Intégration de l’ANGD au Guichet Unique

Une réunion de partage d’information sur le Guichet Unique a eu lieu le 27 septembre à l’hôtel Ritaj. L’objectif était d’examiner l’intégration de l’Agence Nationale de Gestion des Déchets (ANGD) dans ce dispositif technologique, afin d’assurer un suivi rigoureux des produits chimiques et dangereux entrant dans le pays jusqu’à leur date d’expiration, mais aussi d’interdire certains produits comme le mercure, dont l’importation pourrait être totalement bannie. Cette rencontre a rassemblé plusieurs institutions clés : la Direction des Douanes (services informatique, valeur et contentieux), l’ANAMEV, l’INRAPE, la Direction des Mines, l’ANGD.

Un outil stratégique pour la transparence

Dans son mot d’ouverture, le Directeur Général Adjoint de l’ANGD, Said Abdallah Nayim a souligné l’importance du Guichet Unique comme outil de référence en matière de traçabilité, d’efficacité et de transparence dans la gestion des échanges commerciaux. La Coordinatrice nationale du projet ISLANDS, Oumilhouda Ismael Houda, a présenté les grandes lignes de l’initiative, rappelant que l’intégration de l’ANGD permettra d’améliorer la gouvernance environnementale en surveillant les flux de produits sensibles. Le consultant national en douane, Ali Mohamed Ansufati, a pour sa part exposé l’approche technique d’intégration du contrôle des produits chimiques et dangereux dans le Guichet Unique.
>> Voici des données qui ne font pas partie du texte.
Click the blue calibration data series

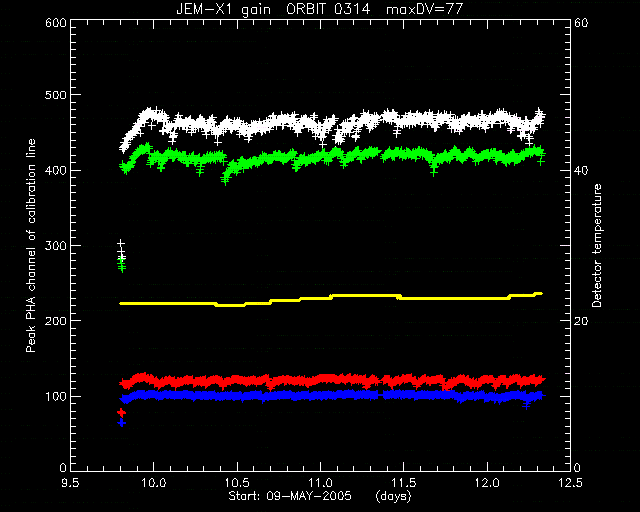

Des préoccupations exprimées

La réunion a donné lieu à des échanges francs sur les difficultés rencontrées.

Abdou Azali Hamza, Directeur de l’INRAP, a dénoncé les fraudes douanières et les complicités avec certains commerçants, soulignant que les licences seules ne suffisent pas si le système n’est pas maîtrisé.
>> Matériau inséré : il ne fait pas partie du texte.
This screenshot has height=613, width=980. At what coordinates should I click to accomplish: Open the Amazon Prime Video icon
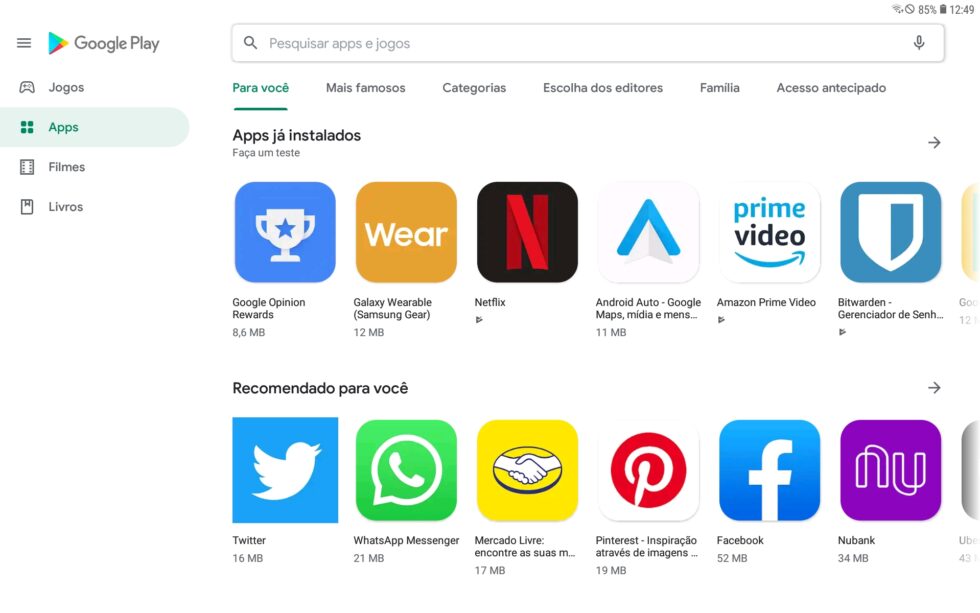(x=769, y=232)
Zainaba Ibrahim, Inspectrice des Douanes, a insisté sur la responsabilité partagée : « Ce n’est pas uniquement à la douane de porter ce fardeau. Si les autorités assument leur rôle, les commerçants n’oseront plus importer des produits interdits ».

Tasnim Ahmed, responsable contrôle qualité à l’ANAMEV, a pointé les difficultés techniques liées à l’accès au système et le paradoxe entre la baisse du traitement des licences et l’arrivée continue de médicaments sur le marché.

Hairiat Abdallah, administratrice fonctionnelle du système Sydonia, a invité l’ANGD à préciser ses besoins afin d’orienter efficacement l’action du Guichet Unique.

Suivi et gestion des produits dangereux

Les discussions ont également porté sur la nécessité d’un contrôle renforcé dès l’entrée des produits.

Mariama Chanane, experte nationale en déchets chimiques et dangereux (ANGD), a rappelé l’importance d’encadrer la gestion des produits expirés afin d’éviter des pratiques nuisibles.

Le Directeur de l’INRAP a insisté sur le suivi des produits de laboratoire qui, faute de contrôle, se retrouvent parfois dans la nature.

Tasnim Ahmed (ANAMEV) a recommandé de disposer d’un aperçu clair des produits importés pour faciliter leur traçabilité jusqu’au stade de déchet.

Mariama Chabane, experte nationale en déchets chimiques, a présenté une liste de substances à surveiller ou à interdire, dont le mercure, considéré comme prioritaire pour une interdiction totale.

Recommandations et perspectives

À l’issue des échanges, plusieurs recommandations ont été formulées afin de renforcer la gestion des produits chimiques et dangereux dans le pays. Les participants ont insisté sur l’importance d’assurer leur identification et leur suivi dès l’importation, ainsi que sur l’élaboration d’un cahier des charges en collaboration avec la douane pour mieux encadrer les procédures. Ils ont également mis en avant la nécessité de renforcer la sensibilisation dans les centres de santé, y compris dans les zones rurales, et d’impliquer davantage le Ministère de la Santé, notamment à travers la Direction des Etablissements de Santé Publique et Privée (DESPP), pour garantir un contrôle plus strict et une meilleure coordination interinstitutionnelle.

Une conclusion tournée vers la collaboration

La séance a été clôturée par le Directeur Général Adjoint, qui a remercié l’ensemble des institutions présentes et a assuré que leurs recommandations seront prises en compte. Il a lancé un appel à une collaboration renforcée entre les parties prenantes afin de garantir une gestion sûre, transparente et durable des produits chimiques et dangereux grâce au Guichet Unique.